Publicação: 05/02/2014 06:00 Atualização: 05/02/2014 08:30

Sem ar-condicionado no Planalto, a presidente Dilma discutiu os problemas energéticos no fresco do Alvorada (Breno Fortes/CB/D.A Press - 3/2/14)
Sem ar-condicionado no Planalto, a presidente Dilma discutiu os problemas energéticos no fresco do Alvorada

As elevadas temperaturas registradas em janeiro combinadas à maior estiagem para o mês em 60 anos expuseram ontem as graves deficiências do sistema elétrico nacional e ressuscitaram o pior pesadelo da presidente Dilma Rousseff: a possibilidade de o país anunciar um racionamento de energia no ano que ela tentará a reeleição.
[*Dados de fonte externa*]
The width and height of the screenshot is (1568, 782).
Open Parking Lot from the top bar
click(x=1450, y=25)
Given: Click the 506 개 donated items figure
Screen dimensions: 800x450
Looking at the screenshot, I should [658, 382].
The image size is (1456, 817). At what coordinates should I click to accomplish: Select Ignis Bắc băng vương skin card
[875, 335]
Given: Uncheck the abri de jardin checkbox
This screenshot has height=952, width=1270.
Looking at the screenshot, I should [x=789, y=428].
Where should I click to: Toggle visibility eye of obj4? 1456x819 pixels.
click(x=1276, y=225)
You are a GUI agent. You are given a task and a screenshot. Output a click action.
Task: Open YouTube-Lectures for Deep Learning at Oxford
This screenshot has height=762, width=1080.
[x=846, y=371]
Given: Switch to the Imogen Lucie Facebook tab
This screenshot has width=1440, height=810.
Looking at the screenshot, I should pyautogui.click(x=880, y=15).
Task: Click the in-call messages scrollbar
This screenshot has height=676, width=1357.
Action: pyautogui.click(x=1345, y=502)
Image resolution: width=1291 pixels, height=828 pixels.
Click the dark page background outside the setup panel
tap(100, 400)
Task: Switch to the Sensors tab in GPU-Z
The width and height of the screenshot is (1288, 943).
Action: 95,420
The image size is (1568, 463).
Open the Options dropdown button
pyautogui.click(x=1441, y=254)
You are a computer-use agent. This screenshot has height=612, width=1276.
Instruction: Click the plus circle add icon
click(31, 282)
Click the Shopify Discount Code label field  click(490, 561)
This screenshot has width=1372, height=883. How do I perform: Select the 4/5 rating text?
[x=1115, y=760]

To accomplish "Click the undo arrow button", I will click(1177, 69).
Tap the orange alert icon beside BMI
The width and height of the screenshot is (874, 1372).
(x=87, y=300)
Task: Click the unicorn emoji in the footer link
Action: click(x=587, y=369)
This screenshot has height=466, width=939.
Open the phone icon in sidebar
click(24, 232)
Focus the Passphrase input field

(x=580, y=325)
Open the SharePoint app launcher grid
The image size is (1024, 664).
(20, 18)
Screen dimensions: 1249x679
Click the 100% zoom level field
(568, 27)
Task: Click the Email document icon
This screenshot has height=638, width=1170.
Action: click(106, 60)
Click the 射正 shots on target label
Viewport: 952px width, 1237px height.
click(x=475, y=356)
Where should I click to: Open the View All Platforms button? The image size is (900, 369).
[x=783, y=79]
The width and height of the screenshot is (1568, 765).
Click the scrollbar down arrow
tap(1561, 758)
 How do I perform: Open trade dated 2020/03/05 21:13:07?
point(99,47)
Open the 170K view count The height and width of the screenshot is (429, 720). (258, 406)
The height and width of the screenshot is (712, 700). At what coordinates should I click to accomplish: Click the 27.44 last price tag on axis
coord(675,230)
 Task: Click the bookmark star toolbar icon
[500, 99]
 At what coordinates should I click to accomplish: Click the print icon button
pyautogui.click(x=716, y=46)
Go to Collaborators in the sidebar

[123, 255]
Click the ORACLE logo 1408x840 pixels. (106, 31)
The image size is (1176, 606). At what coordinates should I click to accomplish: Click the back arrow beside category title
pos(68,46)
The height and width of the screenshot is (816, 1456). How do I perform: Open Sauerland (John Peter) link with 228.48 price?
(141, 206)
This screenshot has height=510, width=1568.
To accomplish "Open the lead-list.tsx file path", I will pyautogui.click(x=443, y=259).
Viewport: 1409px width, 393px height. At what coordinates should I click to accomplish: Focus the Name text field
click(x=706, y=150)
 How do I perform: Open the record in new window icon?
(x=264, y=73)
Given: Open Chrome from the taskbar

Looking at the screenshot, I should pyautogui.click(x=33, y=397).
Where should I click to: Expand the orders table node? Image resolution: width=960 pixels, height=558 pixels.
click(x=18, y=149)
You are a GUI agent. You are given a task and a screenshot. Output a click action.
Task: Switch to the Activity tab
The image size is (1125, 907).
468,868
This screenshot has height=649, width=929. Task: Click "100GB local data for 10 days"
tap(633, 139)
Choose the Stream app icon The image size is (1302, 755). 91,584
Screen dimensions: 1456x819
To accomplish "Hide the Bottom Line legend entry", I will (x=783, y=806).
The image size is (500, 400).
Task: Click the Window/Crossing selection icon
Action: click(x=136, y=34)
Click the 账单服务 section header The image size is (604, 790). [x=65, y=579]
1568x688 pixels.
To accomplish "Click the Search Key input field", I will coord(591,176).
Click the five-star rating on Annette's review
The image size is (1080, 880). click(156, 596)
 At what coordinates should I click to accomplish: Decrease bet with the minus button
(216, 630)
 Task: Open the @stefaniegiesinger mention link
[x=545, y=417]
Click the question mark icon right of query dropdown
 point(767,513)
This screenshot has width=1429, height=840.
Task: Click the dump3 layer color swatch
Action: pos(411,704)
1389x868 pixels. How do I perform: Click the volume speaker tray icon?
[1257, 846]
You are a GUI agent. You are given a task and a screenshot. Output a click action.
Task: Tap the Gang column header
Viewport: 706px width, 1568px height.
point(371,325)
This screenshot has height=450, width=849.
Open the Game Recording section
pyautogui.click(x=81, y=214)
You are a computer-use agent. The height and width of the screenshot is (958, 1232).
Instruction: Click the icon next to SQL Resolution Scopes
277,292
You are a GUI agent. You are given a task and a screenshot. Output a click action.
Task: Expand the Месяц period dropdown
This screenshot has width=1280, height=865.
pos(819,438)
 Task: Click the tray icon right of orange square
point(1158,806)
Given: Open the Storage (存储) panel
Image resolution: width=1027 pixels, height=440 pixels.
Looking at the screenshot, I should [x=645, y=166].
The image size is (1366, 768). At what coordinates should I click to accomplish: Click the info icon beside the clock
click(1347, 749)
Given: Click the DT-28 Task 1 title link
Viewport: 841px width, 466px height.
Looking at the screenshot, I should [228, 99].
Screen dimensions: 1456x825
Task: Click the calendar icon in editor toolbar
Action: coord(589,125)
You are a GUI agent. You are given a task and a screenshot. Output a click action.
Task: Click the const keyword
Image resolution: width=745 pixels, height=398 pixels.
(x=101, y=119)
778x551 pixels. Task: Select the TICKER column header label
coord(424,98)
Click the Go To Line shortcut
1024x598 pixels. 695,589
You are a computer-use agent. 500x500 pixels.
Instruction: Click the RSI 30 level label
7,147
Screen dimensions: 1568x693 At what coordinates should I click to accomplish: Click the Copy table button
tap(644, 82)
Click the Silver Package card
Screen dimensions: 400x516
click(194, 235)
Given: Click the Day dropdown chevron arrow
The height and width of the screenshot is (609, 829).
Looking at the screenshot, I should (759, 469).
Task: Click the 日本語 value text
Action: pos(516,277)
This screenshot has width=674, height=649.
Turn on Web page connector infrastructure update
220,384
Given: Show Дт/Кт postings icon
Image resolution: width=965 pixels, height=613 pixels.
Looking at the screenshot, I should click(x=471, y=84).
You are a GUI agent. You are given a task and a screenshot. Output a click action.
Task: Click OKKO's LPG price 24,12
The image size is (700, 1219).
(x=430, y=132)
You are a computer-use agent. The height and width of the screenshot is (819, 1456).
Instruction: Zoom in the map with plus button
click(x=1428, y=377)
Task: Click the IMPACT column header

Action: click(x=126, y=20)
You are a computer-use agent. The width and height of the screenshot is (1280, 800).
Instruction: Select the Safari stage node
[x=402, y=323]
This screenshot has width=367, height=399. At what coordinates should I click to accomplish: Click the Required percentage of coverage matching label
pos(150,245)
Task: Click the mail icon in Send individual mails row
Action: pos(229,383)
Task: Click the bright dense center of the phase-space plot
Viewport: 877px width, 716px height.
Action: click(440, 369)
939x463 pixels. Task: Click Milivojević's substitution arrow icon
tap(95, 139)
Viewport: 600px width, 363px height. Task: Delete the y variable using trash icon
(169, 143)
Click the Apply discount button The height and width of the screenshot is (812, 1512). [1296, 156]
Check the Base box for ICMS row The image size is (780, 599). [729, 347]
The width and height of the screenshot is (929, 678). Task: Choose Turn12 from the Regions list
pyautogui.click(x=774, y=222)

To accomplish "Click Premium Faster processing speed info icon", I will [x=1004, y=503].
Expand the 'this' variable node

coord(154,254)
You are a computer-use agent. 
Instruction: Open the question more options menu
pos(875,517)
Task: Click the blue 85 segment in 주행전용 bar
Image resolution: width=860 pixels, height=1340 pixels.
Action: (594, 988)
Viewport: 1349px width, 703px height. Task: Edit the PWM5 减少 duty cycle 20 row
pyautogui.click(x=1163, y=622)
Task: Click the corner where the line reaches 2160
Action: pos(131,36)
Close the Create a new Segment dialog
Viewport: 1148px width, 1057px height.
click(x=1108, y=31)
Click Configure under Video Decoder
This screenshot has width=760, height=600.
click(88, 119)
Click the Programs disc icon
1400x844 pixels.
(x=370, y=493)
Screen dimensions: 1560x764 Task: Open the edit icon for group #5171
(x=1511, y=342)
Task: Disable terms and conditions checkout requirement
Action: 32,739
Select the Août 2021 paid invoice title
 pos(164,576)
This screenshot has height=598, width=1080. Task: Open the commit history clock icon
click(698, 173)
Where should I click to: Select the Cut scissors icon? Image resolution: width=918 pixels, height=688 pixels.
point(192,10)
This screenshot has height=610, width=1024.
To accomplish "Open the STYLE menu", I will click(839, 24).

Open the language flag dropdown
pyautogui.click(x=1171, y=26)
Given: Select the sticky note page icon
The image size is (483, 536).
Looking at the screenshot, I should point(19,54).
Apenas um dia depois de o ministro de Minas e Energia, Edison Lobão, afirmar que o risco de desabastecimento de eletricidade no Brasil era “zero”, uma simples falha numa linha de transmissão que liga o Norte ao Sudeste provocou, no início da tarde de ontem, um apagão — o décimo do atual governo —, que deixou 6 milhões de pessoas sem luz em 11 estados das regiões Norte, Sudeste, Sul e Centro-Oeste.

Na avaliação de especialistas, o modelo interligado, implantado por Dilma quando ela foi ministra de Minas de Energia, é frágil e está sofrendo com a falta de investimento adequado e de planejamento. Para eles, se a estiagem que assola o país continuar por mais dois meses, há o risco de a população conviver com sucessivos apagões, inclusive durante a Copa do Mundo. No entender dos analistas, ontem, houve um descompasso na distribuição das cargas entre o Norte e o Sul provocado pelo aumento do consumo. Desde 10 de janeiro, a demanda já bateu seis recordes, fruto do excesso de calor. O governo, no entanto, nega que o apagão tenha ocorrido por excesso de demanda.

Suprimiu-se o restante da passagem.